Something powdered met hot blood. The night became a blur of spinning. Ecstasy, laced with exhilaration. The Club faded to the passing background between it and Drake’s place until the flow of time became impossible to track.

Hot, fast-tempo sex dominated after. Between long, slow moments of unbridled bliss seeming to last forever.

Sebastian could take no more. He gave Drake the last, best part of his remaining strength, then fell beside the God with a growing exhaustion. The Auras, until now empowering him, were finally taking their toll. No mortal’s waves, after all.

He let himself cool down, laid his head on the muscle-bound chest beside him.

Drake curled one arm around Sebastian, used the other to light a cigarette, and smoked. Sebastian watched, Drake seeming never to exhale. Sebastian closed his eyes, hypnotized to nether realms between bouts of fluttering eyelids.

He hard only the inhale, the deep chasm between it and the next. Nothing more.

Darkness flared from a cherried-cigarette. Utterly drained, Sebastian was forced to speak. His star-struck despair was the same as any whose euphoric fever-dreams were shattered by a painful reality.

“I guess I should be going now.”

Drake said nothing, merely lit another cigarette. Sebastian moved to sit up. Drake’s arm tightened, stilling him. Sebastian waited, taking the excuse to bask in the God’s glow.

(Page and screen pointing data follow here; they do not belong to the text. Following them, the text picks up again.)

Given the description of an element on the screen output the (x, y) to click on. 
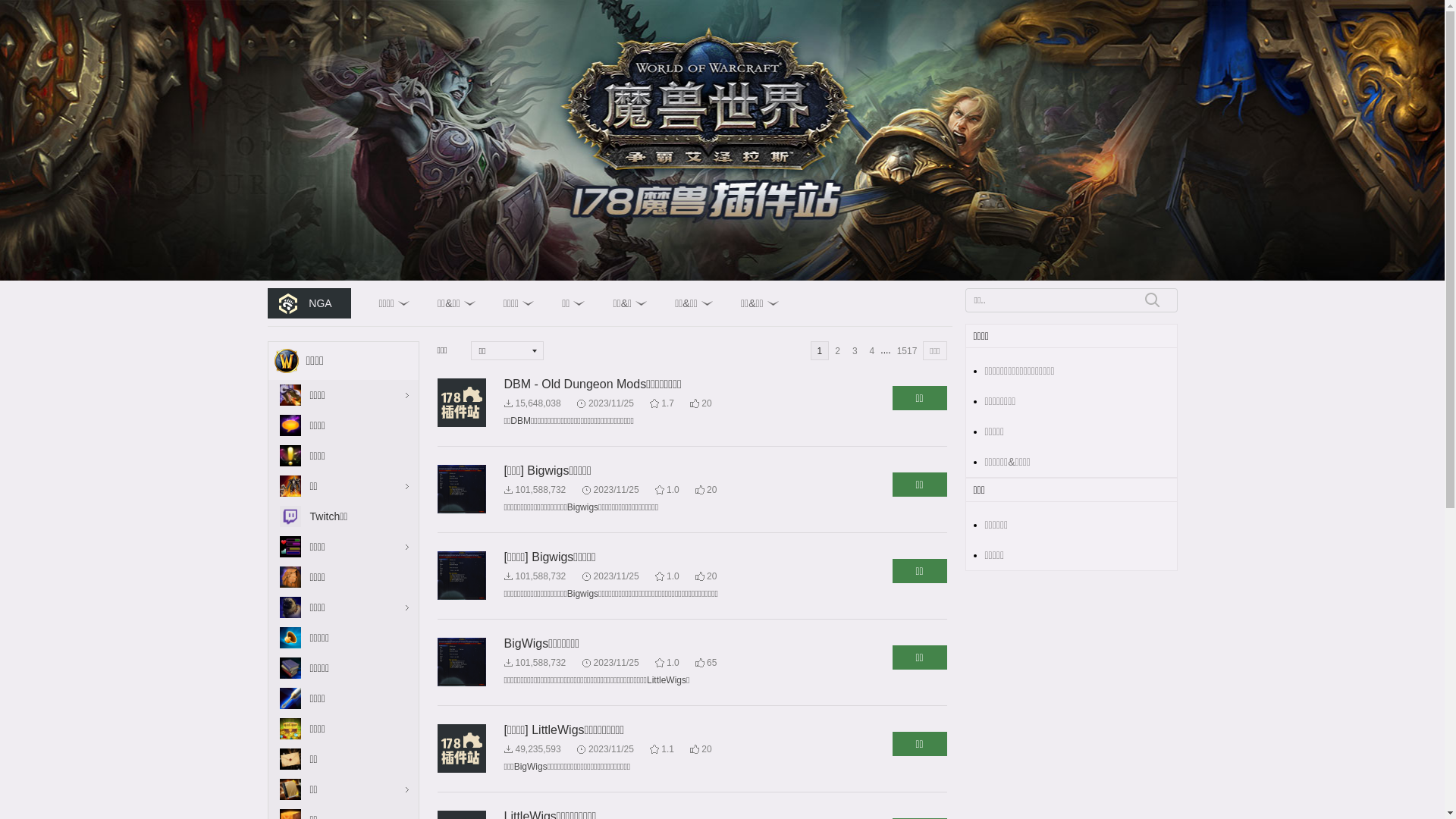
4 Element type: text (872, 350)
1517 Element type: text (907, 350)
1 Element type: text (819, 350)
2 Element type: text (837, 350)
3 Element type: text (854, 350)
NGA Element type: text (308, 303)
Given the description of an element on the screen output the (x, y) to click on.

It was no good. There was no pleasure there anymore. No fire. Just two people, alone, naked. At least, one person, however God-like the other. One, utterly drained, as if its parts were decayed from the energy he’d expended.

Drake finished his cigarette, forced a pause to the air. Sebastian took the transition, tried to rise again. Drake’s arm tightened in silence. His strength was immense, firm.

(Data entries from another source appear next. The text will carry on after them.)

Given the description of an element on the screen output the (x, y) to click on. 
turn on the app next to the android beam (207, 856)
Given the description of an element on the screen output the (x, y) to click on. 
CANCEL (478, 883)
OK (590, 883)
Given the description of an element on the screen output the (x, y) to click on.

A lump of fear manifested near Sebastian’s brain-stem, forced him to try again, “I should–”

Drake’s arm held firm. Sebastian was caught, held by the threatening vice that was Drake’s mass of muscles, endless strength.

“Really,” Sebastian squirmed.

Drake was silent, smoking. Again, Sebastian attempted to rise. Drake’s arm gave only the slightest twitch. He was still again. The pill exploded along Sebastian’s brain, surged freezing electricity along his spine in icy, electric arcs.

Terror shook his struggling limbs, stilled by a force not his own.He was ready to run. Trying to. It was utterly hopeless. The body that had delighted him was now against him. With only the twitch of a muscle, Sebastian writhed, clawing in cold sweat at the beast beside him.

He begged, pled for release, fearful of the God’s sudden transition. Drake finished his cigarette and finally began to move.

Sebastian held his breath: one, swift motion forced Drake’s lips against his. The creature exhaled. Smoke billowed from it into Sebastian’s lungs. Acrid smoke smothered any hope for air.

His lungs filled. His sinuses.

Still it came.

The weight was too much. His airways bulged, overfilled. They began to tear; a million tiny cuts from a billion points of skin being drawn and quartered by one another. He wished to scream, smothered from the inside out; Drake’s smoke was too powerful, too thorough.

Sebastian’s innards stretched, bled. The smoke infected his blood, filled, swallowed, replaced it. The process repeated endlessly, every inch of him torn by the next and last. Inexorable terror accompanied the stomach-drop of blood and fluid spilling into unrightful places.

Still, Drake exhaled.

Sebastian’s lungs were no more. Utterly annihilated by the force of persistent smoke. Its tearing, shredding, quarter. Until its threads severed at ever level of existence imaginable.

Then, the rest of Sebastian went too. Piece-by-piece. Tear-by-tear.

Sebastian gave a final twitch and dissolved into smoke. It dissipated slowly, taking Sebastian with it forever.

Drake eased himself back and lit another cigarette.